- _Prompt_
Return each line from the entries below that contains the string "target".

═════ Records shown

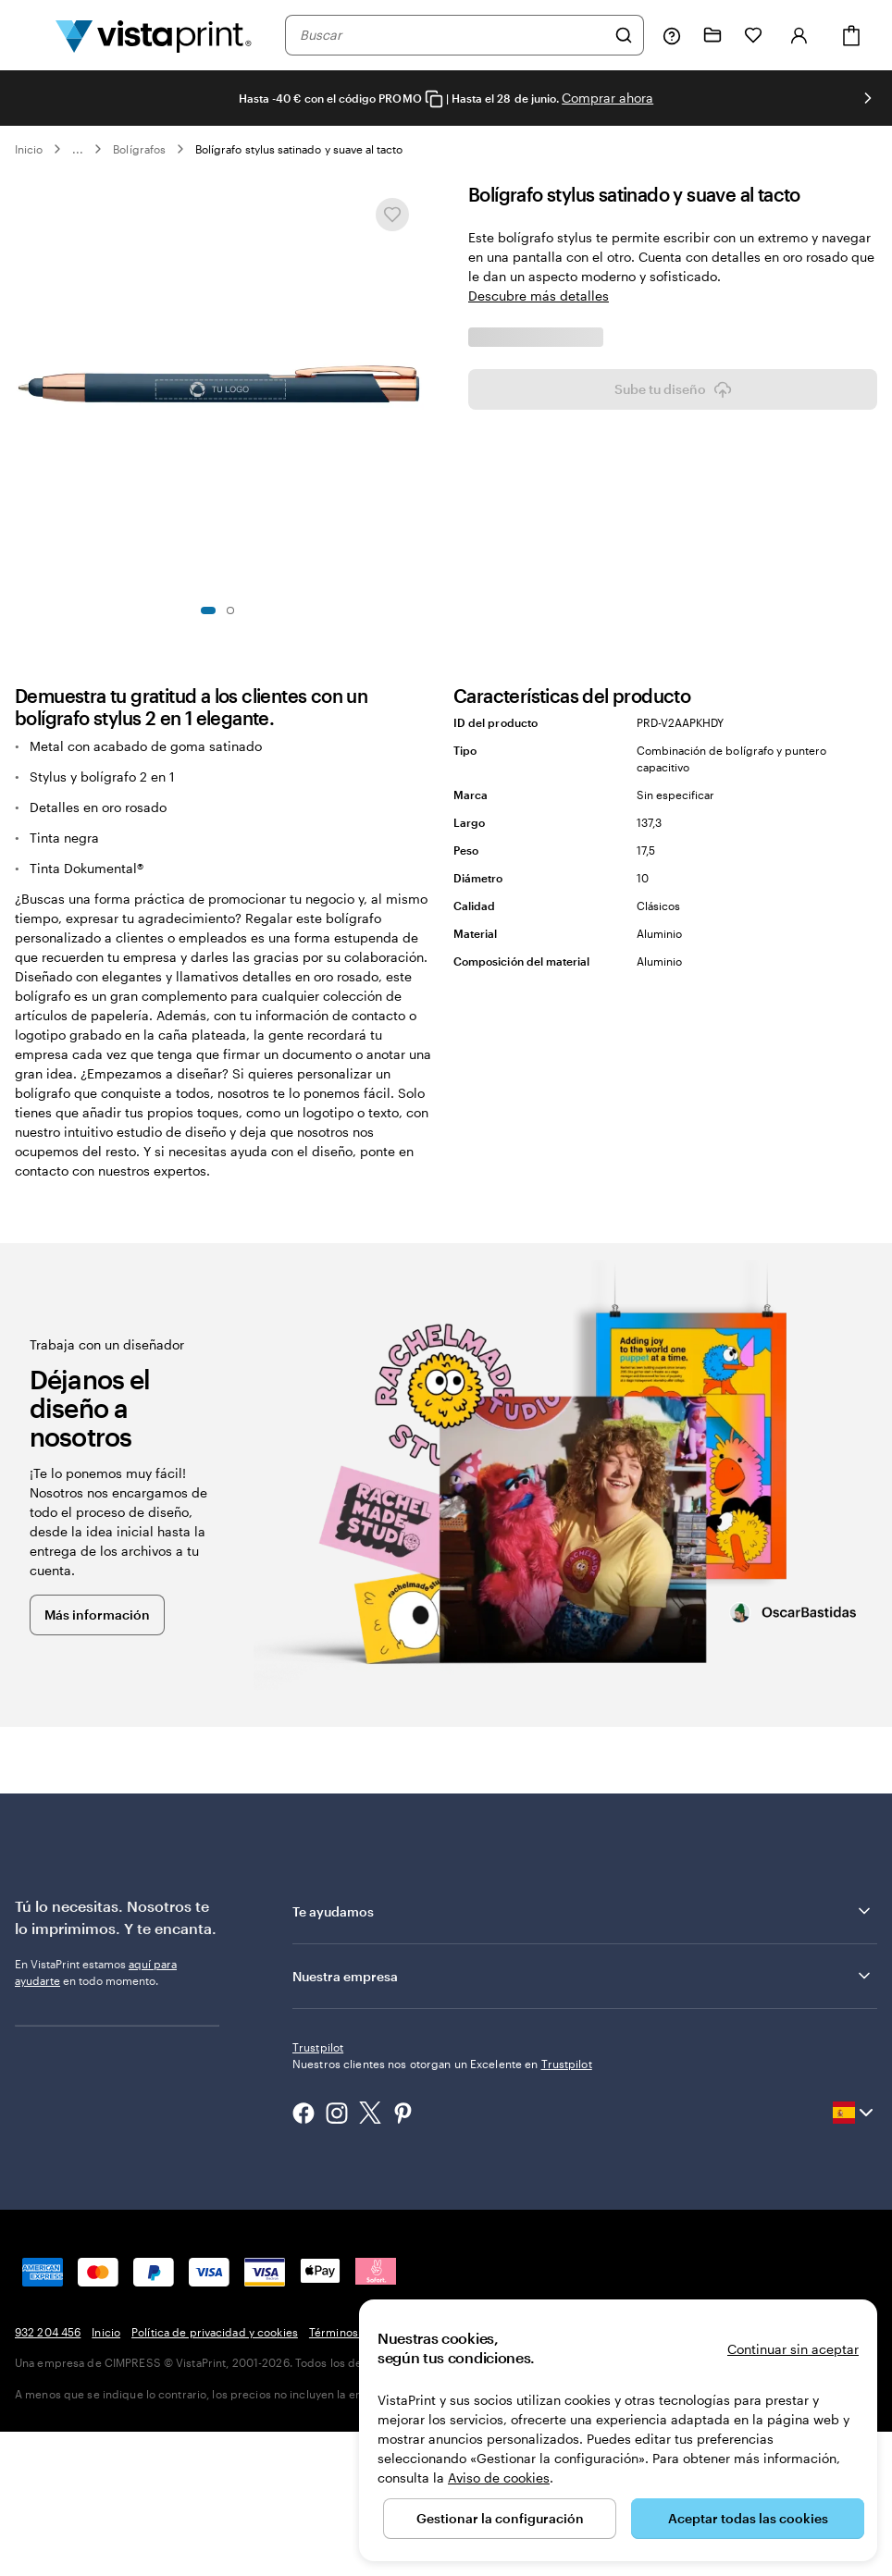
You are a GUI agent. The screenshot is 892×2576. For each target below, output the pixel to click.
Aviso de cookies (499, 2477)
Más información (97, 1792)
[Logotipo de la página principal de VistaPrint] (154, 35)
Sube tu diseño (673, 771)
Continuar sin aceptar (793, 2349)
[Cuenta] (799, 35)
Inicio (29, 148)
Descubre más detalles (538, 295)
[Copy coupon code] (434, 99)
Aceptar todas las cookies (748, 2518)
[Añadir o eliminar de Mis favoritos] (392, 214)
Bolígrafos (139, 148)
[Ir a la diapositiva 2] (230, 610)
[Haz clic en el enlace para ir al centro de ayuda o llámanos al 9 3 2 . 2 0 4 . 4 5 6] (672, 35)
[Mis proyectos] (712, 35)
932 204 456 (48, 2476)
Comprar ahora (607, 97)
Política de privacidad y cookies (214, 2476)
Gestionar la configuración (500, 2518)
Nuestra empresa (582, 2153)
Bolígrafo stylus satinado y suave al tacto (299, 148)
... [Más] (77, 149)
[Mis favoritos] (753, 35)
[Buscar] (623, 35)
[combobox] (452, 35)
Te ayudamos (582, 2088)
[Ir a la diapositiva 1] (208, 610)
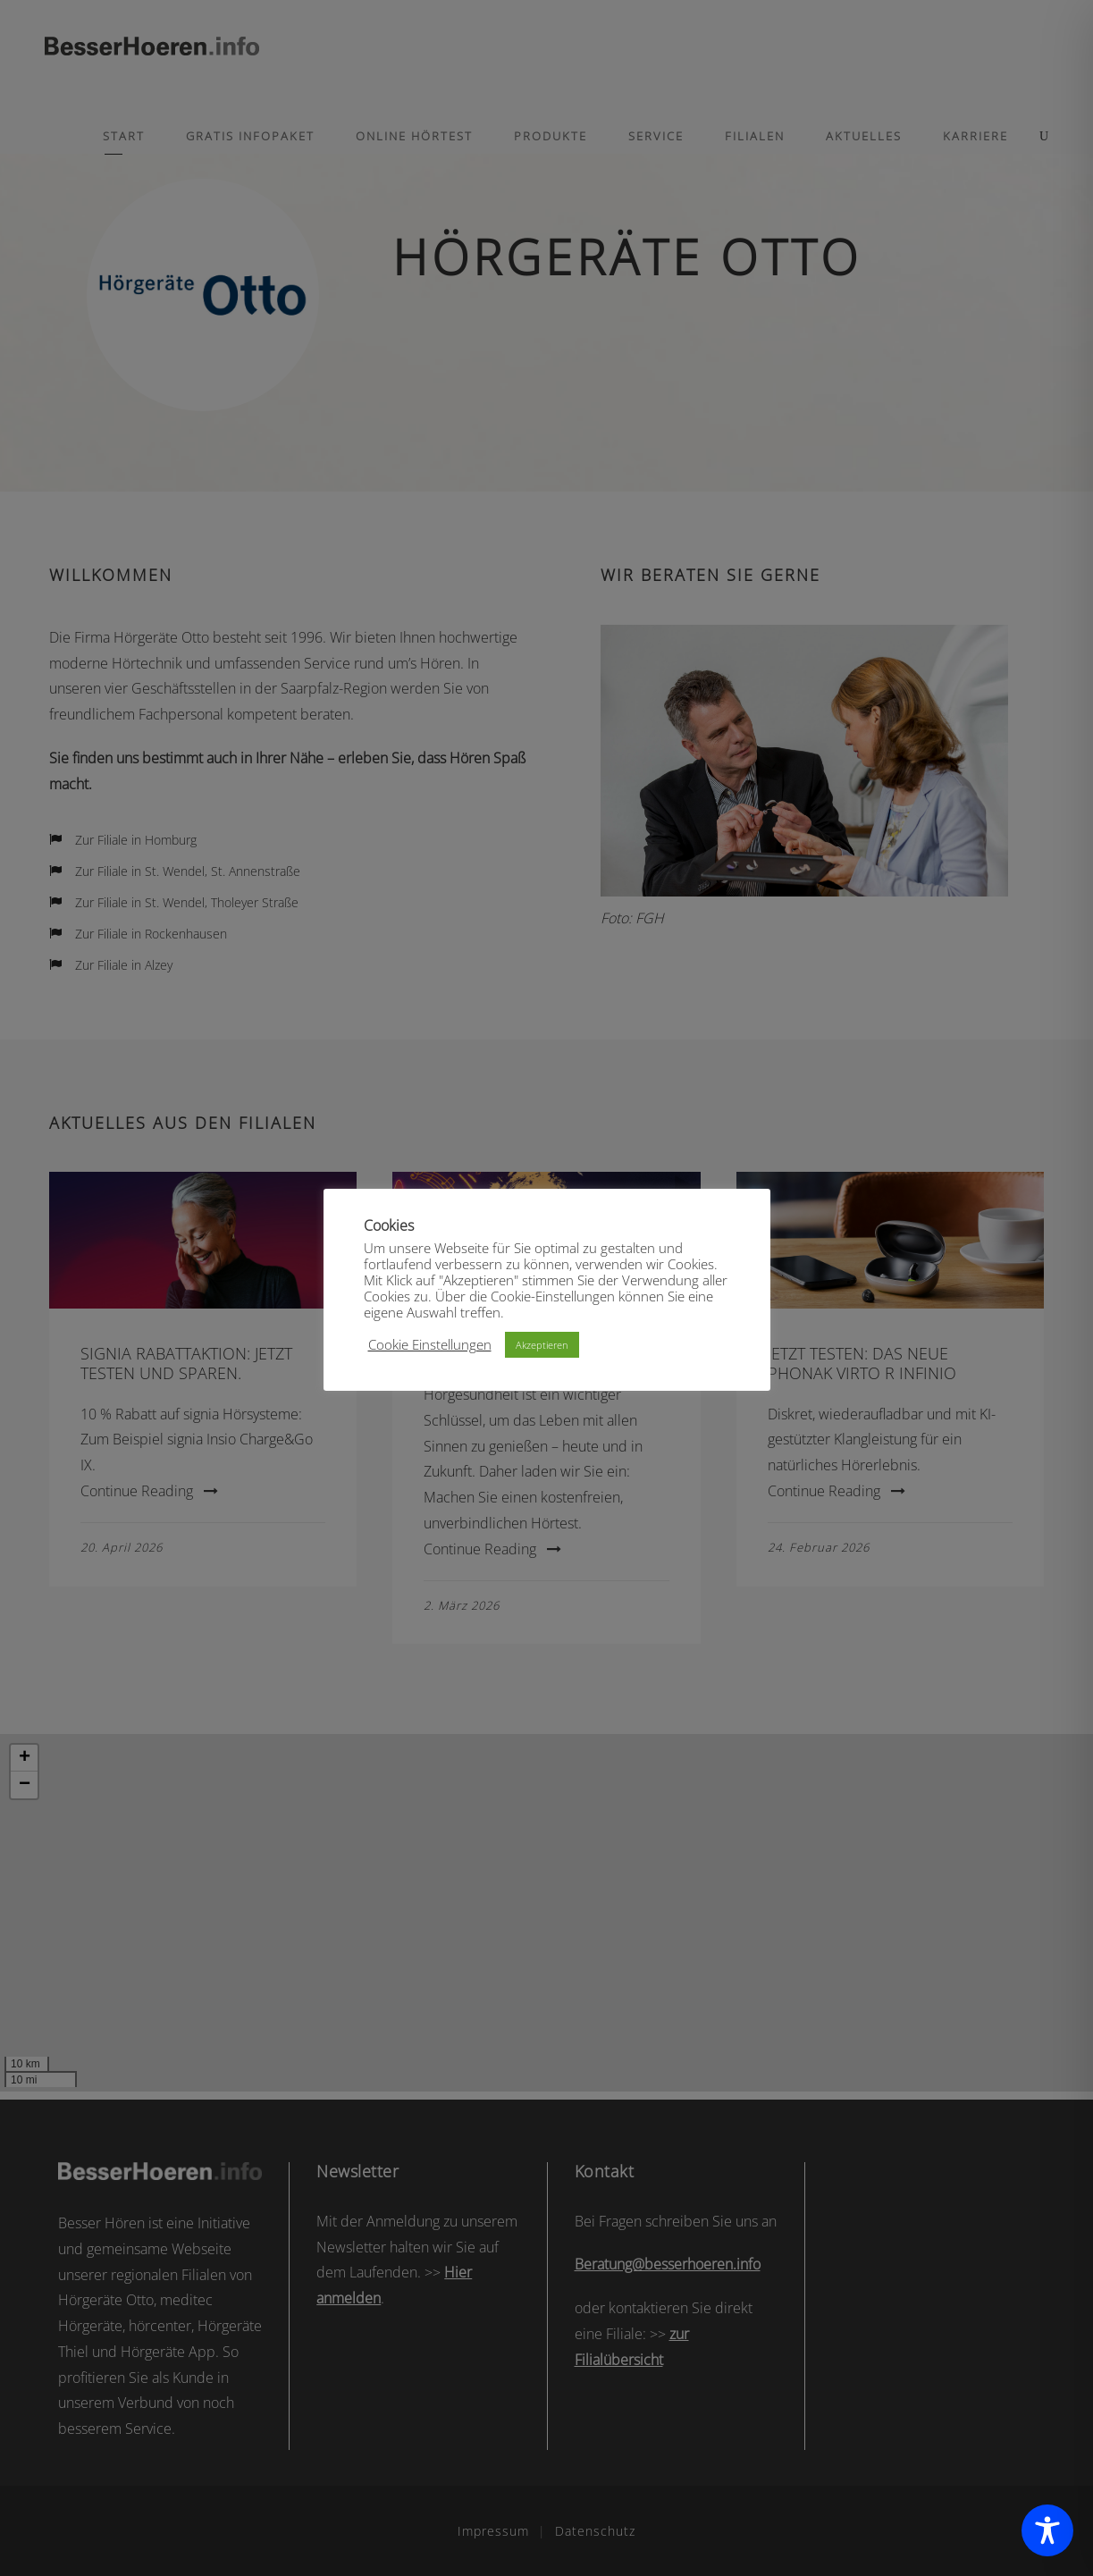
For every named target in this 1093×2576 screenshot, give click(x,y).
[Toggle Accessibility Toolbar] (1047, 2530)
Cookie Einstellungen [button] (430, 1344)
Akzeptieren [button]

══════════

- _Exercise result_
You are a GUI agent. The screenshot is 892×2576. For each target below, output the pixel to click.
For every named target in this 1093×2576 screenshot, give click(x,y).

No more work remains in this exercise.